Wichtig: Jeder Nutzer, dessen Inhalt auf den Index geraten ist, kann sich dagegen wehren. Auch dafür gibt es Meldestellen und die Möglichkeit, die Löschung juristisch prüfen zu lassen. Eine sogenannte Schlichtungsstelle ist unter www.user-rights.org zu erreichen.
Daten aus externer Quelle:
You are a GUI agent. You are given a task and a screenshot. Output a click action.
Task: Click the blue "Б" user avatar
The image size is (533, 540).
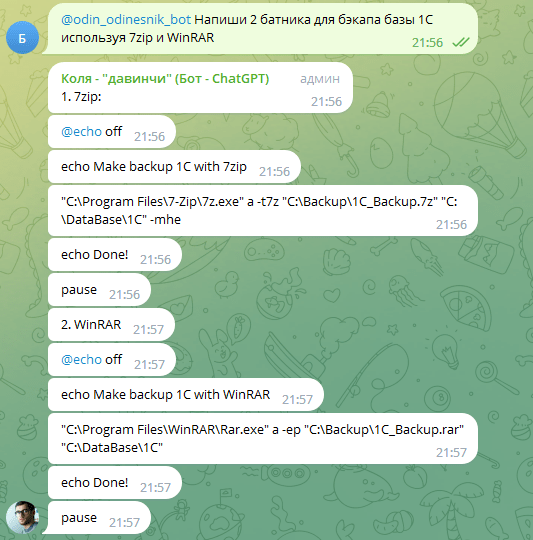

Ein weiterer Vorwurf: Trusted Flagger fördern das Denunziantentum in der Bevölkerung. Es gibt jedoch keinerlei Hinweise dafür, dass durch Meldestellen eine Kultur des Anschwärzens unterstützt wird. Bisherige Erfahrungen zeigen eher, dass Meldestellen selbst massiven Attacken ausgesetzt sind, um deren Arbeit zu behindern. So wurde das Portal der Amadeu-Antonio-Stiftung, bei dem man antifeministische Postings und Vorfälle anzeigen kann, zu Beginn mit Hass-Nachrichten geflutet. Dadurch wurde die Notwendigkeit solcher Meldestellen umso deutlicher.
Eine weitere Befürchtung der Kritiker lautet, dass sich die Online-Plattformen in vorauseilendem Gehorsam selbst beschränken und legale Inhalte löschen, um sich juristischen Ärger zu ersparen. So hat der Konzern Meta, zu dem Facebook gehört, seine „Gemeinschaftsstandards“, in denen erlaubte und unerlaubte Inhalte definiert sind, stellenweise schärfer gefasst als nach deutschem Recht nötig.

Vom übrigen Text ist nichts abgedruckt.